Nothing beats Volkswagen’s Wolfsburg factory in terms of annual car production from a single plant. Yes, Hyundai’s Ulsan facility in South Korea does pump out way more cars, but it’s a complex of five separate plants. The Wolfsburg facility alone can churn out more than 800,000 cars a year, and this is where the VW Group aims to drastically cut down the time it needs to make an electric vehicle.
According to a new report from Bloomberg, VW’s head honcho Herbert Diess announced the ambitious target this week during an internal video conference with some of the higher-ups at VW. To get there, the automotive conglomerate will invest heavily in the facility, upgrading it to the “latest electric-vehicle technology and software operations.”
If it succeeds, VW will be able to produce an EV in 10 hours or in approximately half the time it needs to put together a Golf or a Tiguan at the plant in Wolfsburg where the Touran and SEAT Tarraco are also made. Interestingly, Bloomberg reports Tesla’s Elon Musk has set a similar 10-hour target for its Gigafactory Berlin-Brandenburg currently under construction.

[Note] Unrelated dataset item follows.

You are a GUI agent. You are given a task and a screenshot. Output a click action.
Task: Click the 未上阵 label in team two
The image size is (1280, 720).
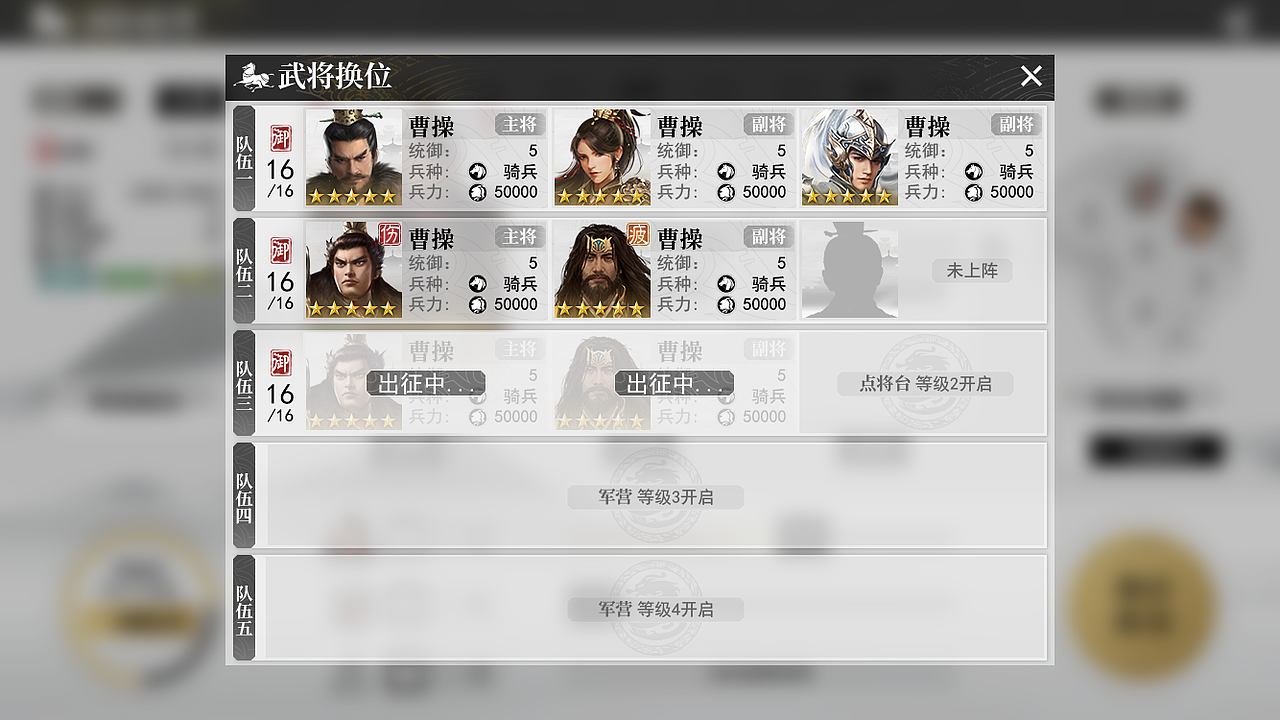pos(972,271)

During the same call, the 62-year-old CEO told managers it’s important to greatly reduce fixed costs, especially since the coronavirus pandemic has shown other automakers have had a smoother recovery. Earlier this week, Herbert Diess announced a plan to cut the lower fixed costs by 5% in the next three years while keeping the Lamborghini and Ducati brands in its vast portfolio. Curiously, VW was mum on the subject of Bugatti, neither confirming nor denying rumors about selling the Molsheim brand to Croatian electric supercar manufacturer Rimac.
VW has an aggressive EV plan ahead in its quest to become carbon neutral by the middle of the century to comply with the Paris Agreement. It already has roughly 20 EVs and 30 hybrids available around the world across its many brands and joint ventures, and the plan is to launch a further 50 zero-emissions cars and 30 electrified models by the end of the decade.